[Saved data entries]
::::

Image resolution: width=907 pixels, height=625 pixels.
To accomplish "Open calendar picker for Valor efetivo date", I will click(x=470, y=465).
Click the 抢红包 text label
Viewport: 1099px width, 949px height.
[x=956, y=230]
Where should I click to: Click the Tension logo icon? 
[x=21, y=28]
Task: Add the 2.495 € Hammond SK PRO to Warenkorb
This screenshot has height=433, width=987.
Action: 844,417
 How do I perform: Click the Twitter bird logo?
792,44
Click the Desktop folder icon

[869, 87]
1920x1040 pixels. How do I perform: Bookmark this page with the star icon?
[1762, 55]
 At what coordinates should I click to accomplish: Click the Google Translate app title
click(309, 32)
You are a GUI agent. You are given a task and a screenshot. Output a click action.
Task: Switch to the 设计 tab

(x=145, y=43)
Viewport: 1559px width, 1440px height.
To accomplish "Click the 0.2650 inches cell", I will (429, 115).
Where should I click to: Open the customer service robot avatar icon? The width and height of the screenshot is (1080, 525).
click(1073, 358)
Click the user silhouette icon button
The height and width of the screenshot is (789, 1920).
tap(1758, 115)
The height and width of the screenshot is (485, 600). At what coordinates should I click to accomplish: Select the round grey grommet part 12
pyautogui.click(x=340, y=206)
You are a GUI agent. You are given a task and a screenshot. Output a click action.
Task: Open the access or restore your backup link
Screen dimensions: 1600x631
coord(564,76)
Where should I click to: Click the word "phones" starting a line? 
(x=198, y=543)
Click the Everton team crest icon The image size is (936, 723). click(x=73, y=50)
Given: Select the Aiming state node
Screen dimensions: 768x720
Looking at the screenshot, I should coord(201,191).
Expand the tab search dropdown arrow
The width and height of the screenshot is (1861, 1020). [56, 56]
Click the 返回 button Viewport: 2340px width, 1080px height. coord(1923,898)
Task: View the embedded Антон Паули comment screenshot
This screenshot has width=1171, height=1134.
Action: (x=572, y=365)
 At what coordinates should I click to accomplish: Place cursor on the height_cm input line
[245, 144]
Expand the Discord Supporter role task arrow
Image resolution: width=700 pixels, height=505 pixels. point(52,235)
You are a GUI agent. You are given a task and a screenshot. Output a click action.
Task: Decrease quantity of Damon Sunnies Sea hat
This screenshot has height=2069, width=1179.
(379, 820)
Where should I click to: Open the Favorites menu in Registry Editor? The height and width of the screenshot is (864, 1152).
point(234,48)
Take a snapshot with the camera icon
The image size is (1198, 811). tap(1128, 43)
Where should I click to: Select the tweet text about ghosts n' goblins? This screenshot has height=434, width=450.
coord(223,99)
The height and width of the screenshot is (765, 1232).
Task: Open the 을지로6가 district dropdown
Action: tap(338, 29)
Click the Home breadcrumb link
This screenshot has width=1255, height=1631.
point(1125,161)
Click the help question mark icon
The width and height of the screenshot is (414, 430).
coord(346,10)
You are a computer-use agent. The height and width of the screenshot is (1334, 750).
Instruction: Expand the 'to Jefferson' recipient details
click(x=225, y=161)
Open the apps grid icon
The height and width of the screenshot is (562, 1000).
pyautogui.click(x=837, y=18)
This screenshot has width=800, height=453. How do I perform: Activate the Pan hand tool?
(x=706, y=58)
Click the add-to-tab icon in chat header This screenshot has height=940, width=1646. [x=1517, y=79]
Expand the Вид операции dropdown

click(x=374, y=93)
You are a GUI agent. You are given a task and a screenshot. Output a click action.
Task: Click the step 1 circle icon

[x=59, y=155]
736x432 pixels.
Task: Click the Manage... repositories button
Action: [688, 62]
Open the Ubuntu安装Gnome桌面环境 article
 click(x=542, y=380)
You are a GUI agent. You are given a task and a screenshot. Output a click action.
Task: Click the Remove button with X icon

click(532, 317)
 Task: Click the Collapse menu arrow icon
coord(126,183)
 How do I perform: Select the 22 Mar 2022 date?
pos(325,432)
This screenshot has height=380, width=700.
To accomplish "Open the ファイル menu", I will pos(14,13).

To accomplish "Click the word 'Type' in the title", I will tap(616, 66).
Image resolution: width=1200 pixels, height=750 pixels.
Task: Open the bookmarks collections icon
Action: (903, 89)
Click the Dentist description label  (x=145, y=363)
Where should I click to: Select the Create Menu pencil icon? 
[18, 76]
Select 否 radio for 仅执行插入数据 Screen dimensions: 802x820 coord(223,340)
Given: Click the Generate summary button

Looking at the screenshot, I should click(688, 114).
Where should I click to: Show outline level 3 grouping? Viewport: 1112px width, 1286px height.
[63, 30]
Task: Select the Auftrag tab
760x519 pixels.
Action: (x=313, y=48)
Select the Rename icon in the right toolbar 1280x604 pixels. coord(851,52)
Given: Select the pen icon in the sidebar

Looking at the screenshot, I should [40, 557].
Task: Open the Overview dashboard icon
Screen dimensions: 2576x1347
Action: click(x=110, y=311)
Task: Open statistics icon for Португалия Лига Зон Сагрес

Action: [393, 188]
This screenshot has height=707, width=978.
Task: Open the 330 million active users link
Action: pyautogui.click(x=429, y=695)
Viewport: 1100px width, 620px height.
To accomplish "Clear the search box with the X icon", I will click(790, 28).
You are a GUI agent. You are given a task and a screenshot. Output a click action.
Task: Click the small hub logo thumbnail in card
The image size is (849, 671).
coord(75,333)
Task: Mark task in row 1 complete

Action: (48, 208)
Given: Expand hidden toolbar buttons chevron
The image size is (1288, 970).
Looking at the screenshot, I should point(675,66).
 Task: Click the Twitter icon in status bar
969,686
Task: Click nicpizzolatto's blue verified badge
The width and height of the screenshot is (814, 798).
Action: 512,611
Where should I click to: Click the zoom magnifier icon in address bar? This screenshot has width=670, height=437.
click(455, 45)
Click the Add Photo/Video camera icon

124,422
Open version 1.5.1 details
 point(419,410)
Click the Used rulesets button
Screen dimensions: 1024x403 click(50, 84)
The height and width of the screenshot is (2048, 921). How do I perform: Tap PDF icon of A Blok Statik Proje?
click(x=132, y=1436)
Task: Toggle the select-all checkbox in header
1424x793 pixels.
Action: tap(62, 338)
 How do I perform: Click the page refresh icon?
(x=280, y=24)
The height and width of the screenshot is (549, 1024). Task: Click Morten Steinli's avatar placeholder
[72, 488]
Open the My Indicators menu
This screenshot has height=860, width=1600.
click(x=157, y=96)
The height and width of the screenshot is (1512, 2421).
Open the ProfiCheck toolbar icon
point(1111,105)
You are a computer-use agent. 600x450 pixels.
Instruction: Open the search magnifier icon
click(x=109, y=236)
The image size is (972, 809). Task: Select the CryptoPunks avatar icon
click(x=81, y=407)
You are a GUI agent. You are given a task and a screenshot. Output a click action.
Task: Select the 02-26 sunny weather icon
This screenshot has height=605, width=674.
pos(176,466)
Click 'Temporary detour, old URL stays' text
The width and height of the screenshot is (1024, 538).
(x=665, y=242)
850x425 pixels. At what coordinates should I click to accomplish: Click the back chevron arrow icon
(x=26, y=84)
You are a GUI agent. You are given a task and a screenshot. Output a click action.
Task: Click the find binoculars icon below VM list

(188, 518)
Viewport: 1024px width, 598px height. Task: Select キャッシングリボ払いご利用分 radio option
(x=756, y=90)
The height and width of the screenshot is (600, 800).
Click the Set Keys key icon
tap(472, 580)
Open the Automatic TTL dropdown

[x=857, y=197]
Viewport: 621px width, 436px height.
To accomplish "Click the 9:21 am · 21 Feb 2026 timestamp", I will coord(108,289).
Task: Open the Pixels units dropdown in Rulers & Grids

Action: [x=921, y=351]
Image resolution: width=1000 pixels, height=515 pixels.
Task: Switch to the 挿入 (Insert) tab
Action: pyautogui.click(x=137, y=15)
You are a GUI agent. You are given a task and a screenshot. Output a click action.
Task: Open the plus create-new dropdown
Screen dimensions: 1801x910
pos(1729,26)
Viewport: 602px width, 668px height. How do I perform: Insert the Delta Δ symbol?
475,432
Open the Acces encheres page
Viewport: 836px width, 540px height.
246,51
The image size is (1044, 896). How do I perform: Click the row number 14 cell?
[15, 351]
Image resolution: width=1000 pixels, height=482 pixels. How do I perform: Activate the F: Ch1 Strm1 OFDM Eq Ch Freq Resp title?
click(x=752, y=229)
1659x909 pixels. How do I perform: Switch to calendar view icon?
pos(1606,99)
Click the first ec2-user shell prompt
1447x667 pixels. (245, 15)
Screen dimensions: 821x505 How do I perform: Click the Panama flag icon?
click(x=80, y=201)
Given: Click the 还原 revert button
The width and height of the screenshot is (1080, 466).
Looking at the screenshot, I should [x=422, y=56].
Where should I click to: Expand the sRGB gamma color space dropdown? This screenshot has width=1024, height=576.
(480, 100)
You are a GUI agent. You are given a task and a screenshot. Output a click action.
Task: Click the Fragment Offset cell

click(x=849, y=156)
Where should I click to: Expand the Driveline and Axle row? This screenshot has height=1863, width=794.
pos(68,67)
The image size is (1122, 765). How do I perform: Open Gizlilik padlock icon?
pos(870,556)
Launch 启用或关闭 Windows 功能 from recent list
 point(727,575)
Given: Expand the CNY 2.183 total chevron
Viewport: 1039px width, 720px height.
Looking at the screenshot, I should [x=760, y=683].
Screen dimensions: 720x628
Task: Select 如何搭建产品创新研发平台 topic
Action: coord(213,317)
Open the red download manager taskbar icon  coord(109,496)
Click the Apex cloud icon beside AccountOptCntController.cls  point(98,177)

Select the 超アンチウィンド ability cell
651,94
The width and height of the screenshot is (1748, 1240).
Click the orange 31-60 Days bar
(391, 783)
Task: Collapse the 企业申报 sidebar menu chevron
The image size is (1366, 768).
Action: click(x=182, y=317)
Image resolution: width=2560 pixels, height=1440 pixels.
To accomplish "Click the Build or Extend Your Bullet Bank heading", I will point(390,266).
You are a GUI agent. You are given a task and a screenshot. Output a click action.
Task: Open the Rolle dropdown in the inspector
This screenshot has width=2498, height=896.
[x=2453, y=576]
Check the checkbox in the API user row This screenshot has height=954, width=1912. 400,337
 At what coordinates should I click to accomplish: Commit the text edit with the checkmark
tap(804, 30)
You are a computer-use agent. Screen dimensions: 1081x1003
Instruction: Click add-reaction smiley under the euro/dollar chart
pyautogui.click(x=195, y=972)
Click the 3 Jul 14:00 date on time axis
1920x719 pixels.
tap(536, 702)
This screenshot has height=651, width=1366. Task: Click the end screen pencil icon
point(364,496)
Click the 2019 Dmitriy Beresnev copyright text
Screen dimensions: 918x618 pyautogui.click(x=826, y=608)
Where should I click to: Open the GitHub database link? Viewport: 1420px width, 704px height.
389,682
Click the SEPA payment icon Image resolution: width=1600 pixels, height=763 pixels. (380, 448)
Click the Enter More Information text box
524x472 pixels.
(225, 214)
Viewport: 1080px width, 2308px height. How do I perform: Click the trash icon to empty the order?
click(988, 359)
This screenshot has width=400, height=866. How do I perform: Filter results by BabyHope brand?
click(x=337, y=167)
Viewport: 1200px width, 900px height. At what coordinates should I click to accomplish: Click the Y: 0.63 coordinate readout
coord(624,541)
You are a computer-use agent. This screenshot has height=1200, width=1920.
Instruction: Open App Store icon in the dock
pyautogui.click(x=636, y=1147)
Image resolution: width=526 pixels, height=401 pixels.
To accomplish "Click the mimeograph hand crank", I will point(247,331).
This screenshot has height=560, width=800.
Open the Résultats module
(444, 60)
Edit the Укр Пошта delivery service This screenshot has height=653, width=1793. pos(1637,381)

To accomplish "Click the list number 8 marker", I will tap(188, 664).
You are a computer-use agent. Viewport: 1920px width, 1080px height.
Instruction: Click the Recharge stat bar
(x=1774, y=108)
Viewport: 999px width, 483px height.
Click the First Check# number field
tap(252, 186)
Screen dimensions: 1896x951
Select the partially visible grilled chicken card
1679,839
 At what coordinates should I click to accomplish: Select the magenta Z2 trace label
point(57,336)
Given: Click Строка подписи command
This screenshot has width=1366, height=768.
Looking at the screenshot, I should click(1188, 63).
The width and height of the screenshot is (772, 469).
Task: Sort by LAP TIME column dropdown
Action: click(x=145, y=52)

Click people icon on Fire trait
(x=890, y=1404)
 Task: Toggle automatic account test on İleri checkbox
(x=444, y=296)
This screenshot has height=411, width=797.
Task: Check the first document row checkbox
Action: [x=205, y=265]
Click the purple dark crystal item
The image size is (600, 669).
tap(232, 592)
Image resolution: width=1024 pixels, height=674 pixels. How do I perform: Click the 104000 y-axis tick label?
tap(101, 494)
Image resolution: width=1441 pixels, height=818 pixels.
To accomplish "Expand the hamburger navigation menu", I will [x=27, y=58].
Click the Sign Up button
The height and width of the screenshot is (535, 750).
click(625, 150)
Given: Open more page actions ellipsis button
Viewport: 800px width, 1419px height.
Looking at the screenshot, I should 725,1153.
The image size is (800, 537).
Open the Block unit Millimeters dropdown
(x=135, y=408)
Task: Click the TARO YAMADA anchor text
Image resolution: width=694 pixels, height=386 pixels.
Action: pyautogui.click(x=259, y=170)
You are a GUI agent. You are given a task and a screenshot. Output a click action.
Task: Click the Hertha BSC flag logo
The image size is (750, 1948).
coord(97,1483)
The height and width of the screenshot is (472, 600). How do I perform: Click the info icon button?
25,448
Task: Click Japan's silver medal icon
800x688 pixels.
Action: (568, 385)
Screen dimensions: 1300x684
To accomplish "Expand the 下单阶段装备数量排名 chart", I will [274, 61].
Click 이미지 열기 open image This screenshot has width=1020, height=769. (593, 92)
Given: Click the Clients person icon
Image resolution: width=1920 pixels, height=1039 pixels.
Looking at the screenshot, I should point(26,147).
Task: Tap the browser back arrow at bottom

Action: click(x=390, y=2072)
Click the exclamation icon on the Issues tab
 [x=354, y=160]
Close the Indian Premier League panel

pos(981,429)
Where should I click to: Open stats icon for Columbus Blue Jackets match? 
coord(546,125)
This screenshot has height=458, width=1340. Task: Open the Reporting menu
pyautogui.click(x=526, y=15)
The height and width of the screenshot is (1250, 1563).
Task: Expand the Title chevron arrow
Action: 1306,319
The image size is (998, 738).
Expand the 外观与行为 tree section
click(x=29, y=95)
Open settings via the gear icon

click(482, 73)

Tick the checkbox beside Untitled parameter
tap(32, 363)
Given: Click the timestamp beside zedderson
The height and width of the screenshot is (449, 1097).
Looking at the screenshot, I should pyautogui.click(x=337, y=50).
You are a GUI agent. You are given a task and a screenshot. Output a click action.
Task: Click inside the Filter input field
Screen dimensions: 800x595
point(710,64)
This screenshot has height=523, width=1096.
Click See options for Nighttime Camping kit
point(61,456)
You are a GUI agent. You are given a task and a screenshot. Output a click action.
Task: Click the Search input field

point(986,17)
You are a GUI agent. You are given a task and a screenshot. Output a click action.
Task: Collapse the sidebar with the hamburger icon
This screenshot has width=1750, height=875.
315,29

::::

About this task —
Transcribe each line of the data above, unaltered, from the one where "Task: Switch to the 设计 tab" appears to the one where "Click the user silhouette icon button" appears, inclusive of both.

Expected answer —
Task: Switch to the 设计 tab

(x=145, y=43)
Viewport: 1559px width, 1440px height.
To accomplish "Click the 0.2650 inches cell", I will (429, 115).
Where should I click to: Open the customer service robot avatar icon? The width and height of the screenshot is (1080, 525).
click(1073, 358)
Click the user silhouette icon button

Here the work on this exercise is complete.